L’examen du dossier de l’ancien ministre de la Justice Constant Mutamba a connu un coup d’arrêt inattendu ce mercredi 30 juillet devant la Cour de cassation de la République Démocratique du Congo. Alors que l’audience devait consacrer la poursuite de l’instruction, le conseil de la défense a déposé deux requêtes en inconstitutionnalité devant la Cour constitutionnelle, paralysant instantanément la procédure judiciaire engagée contre l’ancien haut magistrat.
La première requête vise directement les résolutions adoptées par l’Assemblée nationale, lesquelles avaient autorisé le Procureur général près la Cour de cassation à instruire et poursuivre Constant Mutamba. La seconde cible la décision préalable de la Cour de cassation elle-même, qui avait rejeté les exceptions antérieurement soulevées par la défense. Ces démarches juridiques complexes soulèvent une question fondamentale : les procédures engagées contre l’ancien ministre respectent-elles le cadre constitutionnel congolais ?
Les avocats du prévenu ont simultanément soulevé une exception d’inconstitutionnalité devant la Cour de cassation, fustigeant le mode d’adoption des résolutions parlementaires. Leur argumentation centrale dénonce une violation manifeste de la Constitution, les résolutions ayant été adoptées par vote à main levée alors que la Loi fondamentale exige un scrutin secret pour ce type de décisions. Cette irrégularité procédurale, selon la défense, entache l’ensemble de la procédure judiciaire engagée dans l’affaire Mutamba.
Face à ces développements, la stratégie de la défense apparaît clairement : obtenir un sursis à statuer jusqu’à ce que la Cour constitutionnelle se prononce sur ces questions fondamentales. Une manœuvre qui pourrait considérablement retarder un procès déjà complexe, mais qui repose sur des arguments juridiques précis concernant le respect des normes constitutionnelles dans le traitement des affaires pénales impliquant d’anciens hauts responsables.

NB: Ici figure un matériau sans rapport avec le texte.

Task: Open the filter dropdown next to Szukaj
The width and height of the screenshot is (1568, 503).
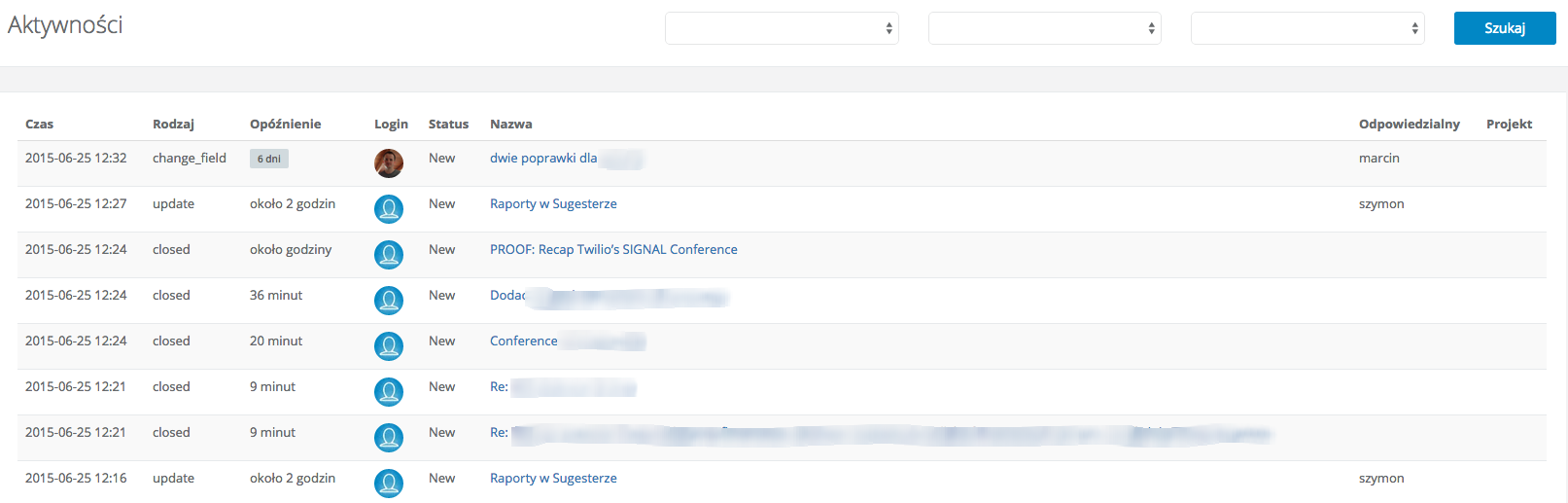Action: coord(1307,28)
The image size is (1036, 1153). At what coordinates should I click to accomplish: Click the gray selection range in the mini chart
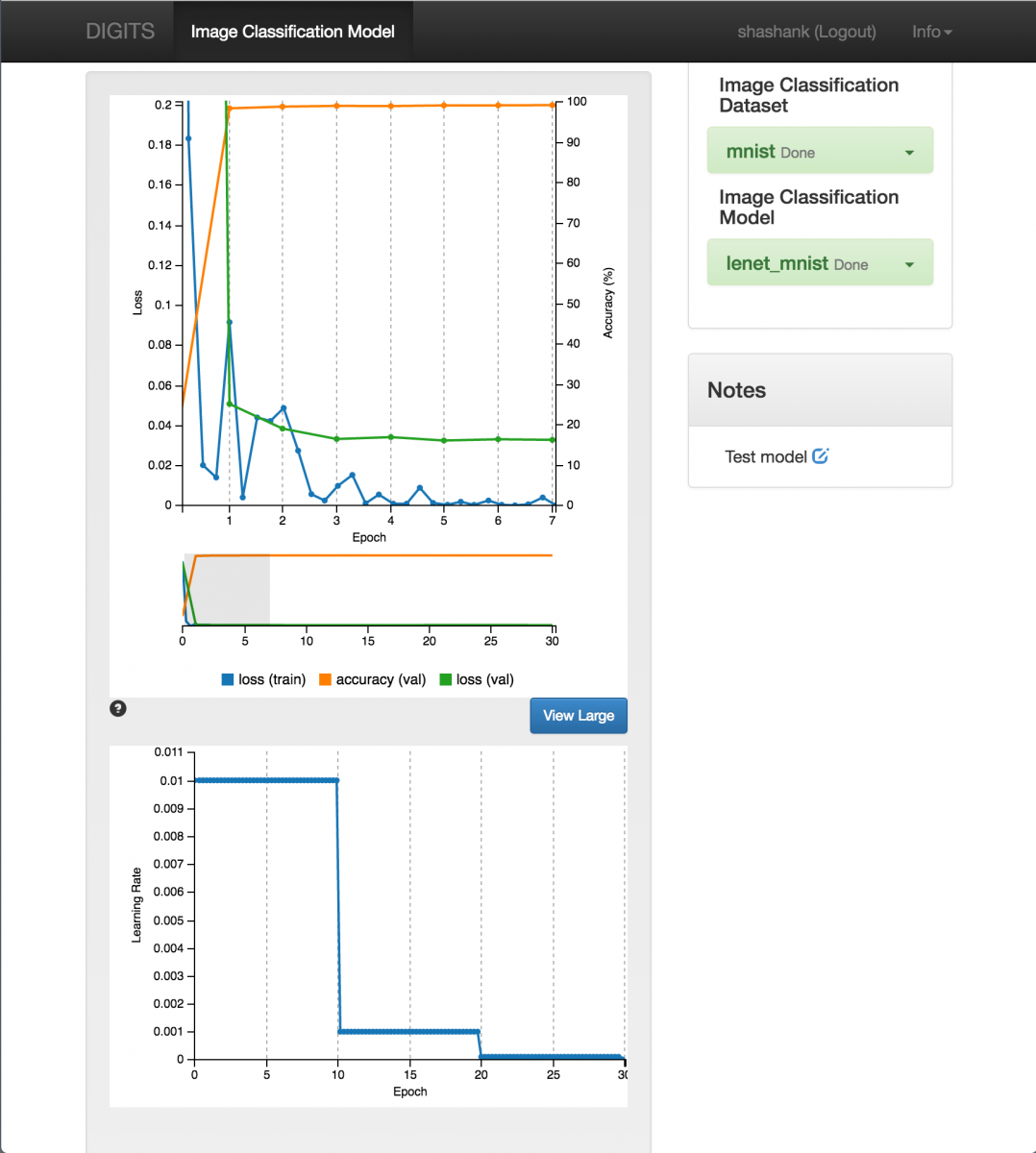(x=228, y=589)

Le Procureur général près la Cour de cassation a immédiatement réagi en demandant le rejet pur et simple de ces incidents procéduraux. Dans une plaidoirie ferme, le ministère public a exigé la poursuite sans délai de l’instruction, considérant ces requêtes comme des manœuvres dilatoires. Cette position tranchée illustre les tensions judiciaires entourant ce dossier sensible, où chaque décision procédurale prend une dimension politique considérable.
Rappelons que Constant Mutamba est poursuivi pour détournement présumé de 19 millions de dollars américains. Ces fonds, initialement destinés à la construction d’une prison moderne à Kisangani, auraient été indûment détournés selon l’acte d’accusation. L’affaire, qui défraie la chronique judiciaire congolaise depuis plusieurs mois, met en lumière les mécanismes de contrôle des fonds publics dans les grands projets d’infrastructure en RDC.
La Cour de cassation se trouve désormais dans une impasse juridictionnelle délicate. Devra-t-elle suspendre le procès comme le réclame la défense, au risque de prolonger indéfiniment une procédure déjà engagée ? Ou bien passera-t-elle outre ces requêtes pour respecter le calendrier judiciaire, comme l’exige le parquet ? La décision qui sera rendue dans les prochains jours pourrait créer un précédent important dans la jurisprudence congolaise en matière de conflits de compétence entre hautes juridictions.
Cette nouvelle péripétie dans l’affaire Mutamba soulève des interrogations profondes sur l’équilibre des pouvoirs en République Démocratique du Congo. Le traitement judiciaire des dossiers sensibles impliquant d’anciens membres du gouvernement continuera-t-il d’être entravé par des questions de procédure ? La réponse de la Cour constitutionnelle à ces requêtes en inconstitutionnalité sera déterminante pour l’avenir de ce procès emblématique et, au-delà, pour la crédibilité de la lutte contre la corruption des hautes sphères de l’État.